TASK PROMPT ▸ Reproduce every one of the entries below word for word, keeping each character, space, and line break unchanged.

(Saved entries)
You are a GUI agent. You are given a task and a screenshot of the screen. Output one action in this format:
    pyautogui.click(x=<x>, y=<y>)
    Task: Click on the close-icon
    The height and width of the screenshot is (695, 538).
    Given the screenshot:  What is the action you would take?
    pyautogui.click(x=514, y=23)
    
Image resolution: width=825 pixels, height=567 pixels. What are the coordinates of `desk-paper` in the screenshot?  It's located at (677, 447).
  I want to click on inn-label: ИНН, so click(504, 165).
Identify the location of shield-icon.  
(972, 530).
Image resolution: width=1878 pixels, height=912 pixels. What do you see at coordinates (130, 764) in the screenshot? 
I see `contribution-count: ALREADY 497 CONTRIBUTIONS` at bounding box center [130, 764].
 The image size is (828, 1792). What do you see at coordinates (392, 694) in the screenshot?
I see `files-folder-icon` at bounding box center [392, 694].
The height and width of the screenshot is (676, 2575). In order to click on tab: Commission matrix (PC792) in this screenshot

WRITTEN ANSWER ▸
You are a GUI agent. You are given a task and a screenshot of the screen. Output one action in this format:
    pyautogui.click(x=<x>, y=<y>)
    Task: Click on the close-icon
    The height and width of the screenshot is (695, 538).
    Given the screenshot:  What is the action you would take?
    pyautogui.click(x=514, y=23)
    
Image resolution: width=825 pixels, height=567 pixels. What are the coordinates of `desk-paper` in the screenshot?  It's located at (677, 447).
  I want to click on inn-label: ИНН, so click(504, 165).
Identify the location of shield-icon.  
(972, 530).
Image resolution: width=1878 pixels, height=912 pixels. What do you see at coordinates (130, 764) in the screenshot? 
I see `contribution-count: ALREADY 497 CONTRIBUTIONS` at bounding box center [130, 764].
 The image size is (828, 1792). What do you see at coordinates (392, 694) in the screenshot?
I see `files-folder-icon` at bounding box center [392, 694].
The height and width of the screenshot is (676, 2575). In order to click on tab: Commission matrix (PC792) in this screenshot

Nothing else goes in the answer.